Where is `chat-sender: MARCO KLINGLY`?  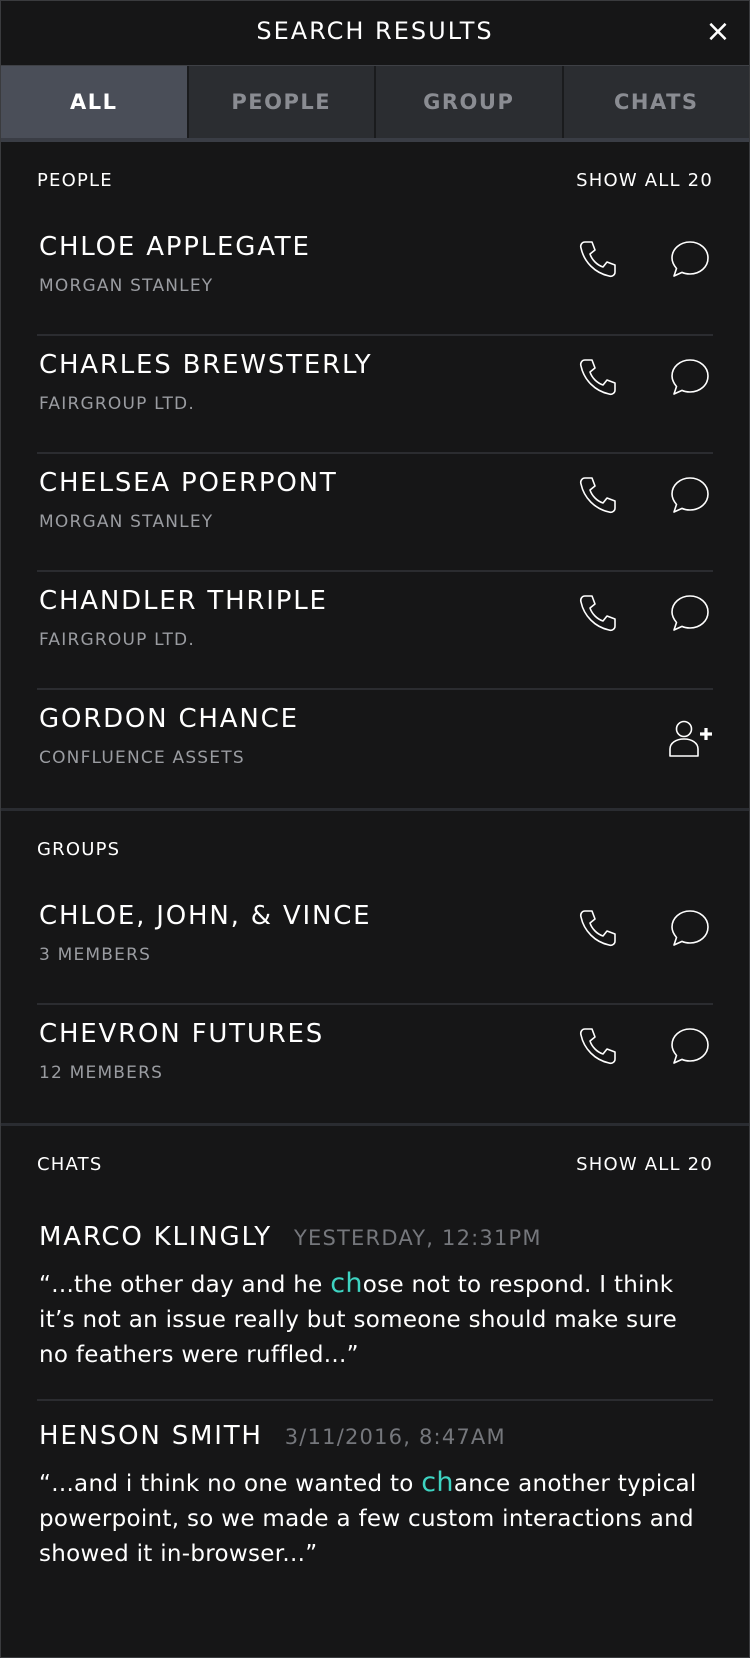
chat-sender: MARCO KLINGLY is located at coordinates (156, 1237).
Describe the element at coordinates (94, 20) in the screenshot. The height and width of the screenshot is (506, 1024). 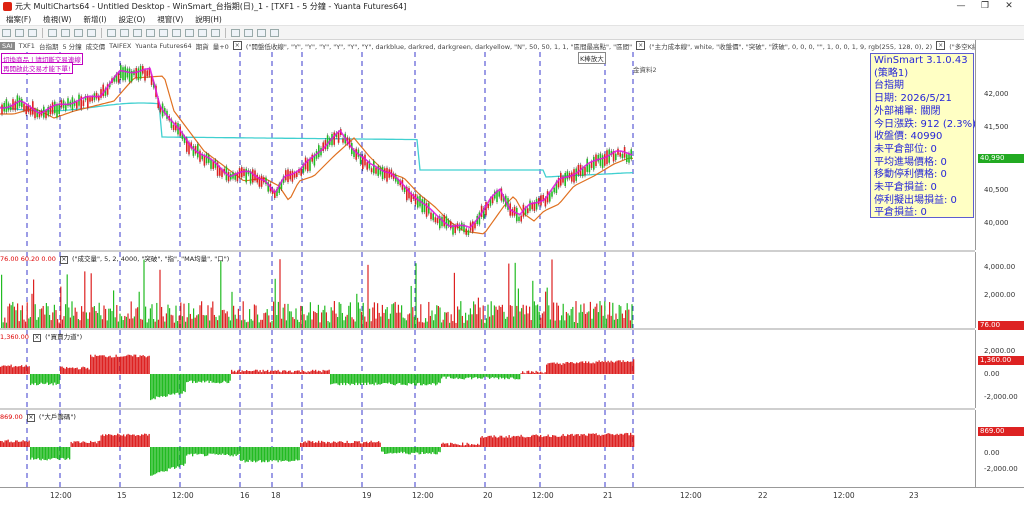
I see `menu-insert: 新增(I)` at that location.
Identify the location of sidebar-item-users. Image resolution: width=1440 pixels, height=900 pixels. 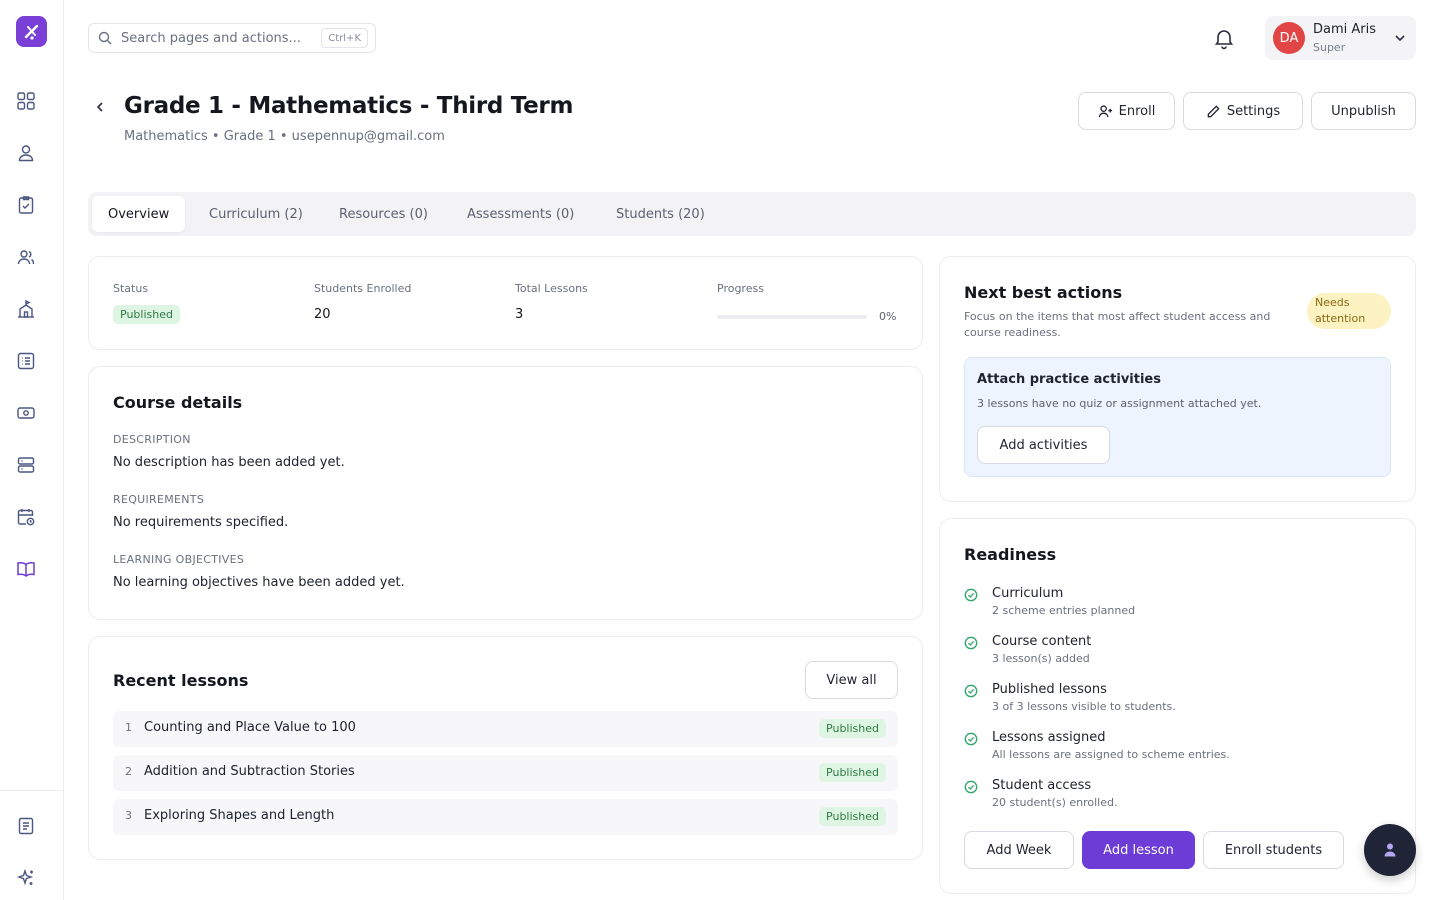
(26, 257).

============================================================

▶ [TASK PROMPT] Present the lines above as a Markdown table with the columns "No." and "Text", numbering each line in order and leaving out blank lines and the pictures.

▶ [REPLY TO THE TASK]
| No. | Text |
|---|---|
| 1 | Where is `chat-sender: MARCO KLINGLY`?   |
| 2 | chat-sender: MARCO KLINGLY is located at coordinates (156, 1237). |
| 3 | Describe the element at coordinates (94, 20) in the screenshot. The height and width of the screenshot is (506, 1024).  |
| 4 | I see `menu-insert: 新增(I)` at that location. |
| 5 | Identify the location of sidebar-item-users. Image resolution: width=1440 pixels, height=900 pixels.  |
| 6 | (26, 257). |